Melanocytic skin lesions
There are many different forms of benign nevi. As a rule, in them the skin fielding (as in the surrounding skin) is visible. More difficult to evaluate are benign nevi with a worrisome shape or rapid growth. These include, for example, the Sutton nevus, which is surrounded by a depigmented area. In young people, Sutton nevi are harmless; in older people, they are judged to be melanoma until proven otherwise. Congenital nevi are brown and usually hairy. In case of large extension or localization in the face, they burden the patients resp. their parents strongly. Because the risk of degeneration is high, patients must be closely monitored. The situation of patients with many dysplastic nevi is problematic, as they often show features suggestive of malignancy. These patients also require regular monitoring.
Malignant melanoma
In malignant melanoma, a distinction is made between different forms and stages, for example according to tumor thickness (Breslow) and depth of penetration (Clark). 50-70% of patients have superficial spreading melanoma, 15-20% have nodular melanoma, and 5-10% have melanoma arising on lentigo maligna. Nodular melanomas tend to grow rapidly in depth and metastasize. Acro-lentiginous melanomas form in the nails and on the palms of the feet and hands; a dark longitudinal stripe in a nail should always be clarified. Several factors increase the risk of melanoma (Table 2).
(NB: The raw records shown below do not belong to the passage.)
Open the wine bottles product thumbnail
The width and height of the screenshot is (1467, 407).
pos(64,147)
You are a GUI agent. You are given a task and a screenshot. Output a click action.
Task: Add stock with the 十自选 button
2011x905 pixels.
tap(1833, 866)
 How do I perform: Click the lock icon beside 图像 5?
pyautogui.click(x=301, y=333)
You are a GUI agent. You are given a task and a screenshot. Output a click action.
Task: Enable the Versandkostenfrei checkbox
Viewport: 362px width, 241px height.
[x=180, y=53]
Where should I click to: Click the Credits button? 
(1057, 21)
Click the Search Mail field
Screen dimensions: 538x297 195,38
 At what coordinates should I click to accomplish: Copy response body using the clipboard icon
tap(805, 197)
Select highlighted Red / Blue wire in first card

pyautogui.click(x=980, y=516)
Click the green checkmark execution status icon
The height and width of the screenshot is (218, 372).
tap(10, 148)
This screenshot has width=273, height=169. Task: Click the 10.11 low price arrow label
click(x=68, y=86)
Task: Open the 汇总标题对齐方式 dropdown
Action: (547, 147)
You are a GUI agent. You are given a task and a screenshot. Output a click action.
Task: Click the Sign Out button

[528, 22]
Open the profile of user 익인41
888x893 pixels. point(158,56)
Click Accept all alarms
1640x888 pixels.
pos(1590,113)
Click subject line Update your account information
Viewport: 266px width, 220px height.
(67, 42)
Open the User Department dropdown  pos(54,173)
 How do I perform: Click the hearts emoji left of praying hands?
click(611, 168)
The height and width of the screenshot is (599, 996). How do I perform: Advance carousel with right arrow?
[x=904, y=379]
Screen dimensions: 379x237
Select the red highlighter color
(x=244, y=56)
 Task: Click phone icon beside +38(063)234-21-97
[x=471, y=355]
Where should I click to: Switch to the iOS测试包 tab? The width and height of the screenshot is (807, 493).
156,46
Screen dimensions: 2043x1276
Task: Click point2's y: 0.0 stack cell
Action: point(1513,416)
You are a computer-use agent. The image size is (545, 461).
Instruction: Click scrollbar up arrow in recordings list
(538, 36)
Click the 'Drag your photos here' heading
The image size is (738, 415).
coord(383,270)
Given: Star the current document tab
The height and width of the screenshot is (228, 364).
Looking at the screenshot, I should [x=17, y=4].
How should I examine the patient?
Early stage melanomas can be cured with simple surgery in 98% of cases. Therefore, early diagnosis is very important. Prof. Braun showed how the examination of the skin should be performed:
- Patient stripped down to underwear
- Systematic examination of the entire body, if possible always according to the same scheme, so that no body region is forgotten
- Do not forget “hidden” areas of the skin: Soles of feet, spaces between toes, behind ears, scalp, body folds.
- Good lighting, possibly illuminated magnifier as an aid
- Watch for “ugly ducklings,” skin lesions that look different from the others
- Comparison of the actual condition with preliminary images
Self examination is useful
It is useful to recommend self-examination to patients and to advise them to look at poorly accessible parts of the body with a mirror. In patients with many dysplastic nevi, dermatology now relies on total body photography, which also allows efficient 3D imaging. For those interested, the dates of the next dermoscopy courses are posted at www.dermoscopy.ch.